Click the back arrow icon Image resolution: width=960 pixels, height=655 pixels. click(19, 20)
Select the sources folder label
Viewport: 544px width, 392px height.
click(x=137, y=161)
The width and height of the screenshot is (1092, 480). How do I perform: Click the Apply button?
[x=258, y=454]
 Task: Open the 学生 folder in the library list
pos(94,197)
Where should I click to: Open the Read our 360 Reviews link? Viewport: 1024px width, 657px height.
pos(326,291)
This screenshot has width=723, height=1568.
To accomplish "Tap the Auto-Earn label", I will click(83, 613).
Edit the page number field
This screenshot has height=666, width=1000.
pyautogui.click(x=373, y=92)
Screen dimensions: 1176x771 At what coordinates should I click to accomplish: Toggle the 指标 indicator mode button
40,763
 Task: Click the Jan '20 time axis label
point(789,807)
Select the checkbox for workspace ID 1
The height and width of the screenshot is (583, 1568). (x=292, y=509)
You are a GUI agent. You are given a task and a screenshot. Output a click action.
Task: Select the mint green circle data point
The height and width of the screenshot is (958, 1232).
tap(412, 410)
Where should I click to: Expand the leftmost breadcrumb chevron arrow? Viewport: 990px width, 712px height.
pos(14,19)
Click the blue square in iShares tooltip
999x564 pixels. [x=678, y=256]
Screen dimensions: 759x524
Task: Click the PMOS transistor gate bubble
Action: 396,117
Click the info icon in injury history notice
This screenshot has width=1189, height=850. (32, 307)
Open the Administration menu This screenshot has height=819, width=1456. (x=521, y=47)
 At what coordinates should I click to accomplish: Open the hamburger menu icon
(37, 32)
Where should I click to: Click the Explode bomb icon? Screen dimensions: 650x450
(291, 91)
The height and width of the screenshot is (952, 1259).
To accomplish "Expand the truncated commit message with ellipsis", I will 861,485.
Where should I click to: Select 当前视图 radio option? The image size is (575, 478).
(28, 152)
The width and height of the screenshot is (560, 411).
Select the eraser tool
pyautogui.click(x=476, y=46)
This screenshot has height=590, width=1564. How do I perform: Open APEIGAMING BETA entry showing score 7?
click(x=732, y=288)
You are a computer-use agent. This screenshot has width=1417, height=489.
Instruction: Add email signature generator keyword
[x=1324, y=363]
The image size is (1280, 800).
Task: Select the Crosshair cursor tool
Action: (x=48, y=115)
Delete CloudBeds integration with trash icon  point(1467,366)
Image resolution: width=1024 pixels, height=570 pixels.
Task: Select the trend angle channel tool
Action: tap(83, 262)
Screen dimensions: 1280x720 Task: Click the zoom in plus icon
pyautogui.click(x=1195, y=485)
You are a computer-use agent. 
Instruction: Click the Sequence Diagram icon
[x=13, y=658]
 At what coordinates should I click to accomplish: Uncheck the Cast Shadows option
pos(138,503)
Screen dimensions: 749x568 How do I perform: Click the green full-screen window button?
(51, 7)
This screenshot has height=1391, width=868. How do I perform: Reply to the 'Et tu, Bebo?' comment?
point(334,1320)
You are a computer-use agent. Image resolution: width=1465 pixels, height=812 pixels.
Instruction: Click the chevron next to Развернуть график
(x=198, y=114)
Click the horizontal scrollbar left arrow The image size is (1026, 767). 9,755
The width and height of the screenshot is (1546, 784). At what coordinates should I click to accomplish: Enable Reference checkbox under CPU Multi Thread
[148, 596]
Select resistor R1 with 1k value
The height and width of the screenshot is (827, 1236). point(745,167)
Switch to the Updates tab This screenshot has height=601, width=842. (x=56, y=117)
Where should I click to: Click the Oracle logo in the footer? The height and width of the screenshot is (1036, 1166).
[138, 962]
◇ ◇ ◇ ◇ ◇
* TASK REQUIREMENTS: Copy out every line from the rows above that contains the word "arrow".

* RESPONSE FOR THIS EXERCISE:
Click the back arrow icon Image resolution: width=960 pixels, height=655 pixels. click(19, 20)
Where should I click to: Expand the leftmost breadcrumb chevron arrow? Viewport: 990px width, 712px height.
Click the horizontal scrollbar left arrow The image size is (1026, 767). 9,755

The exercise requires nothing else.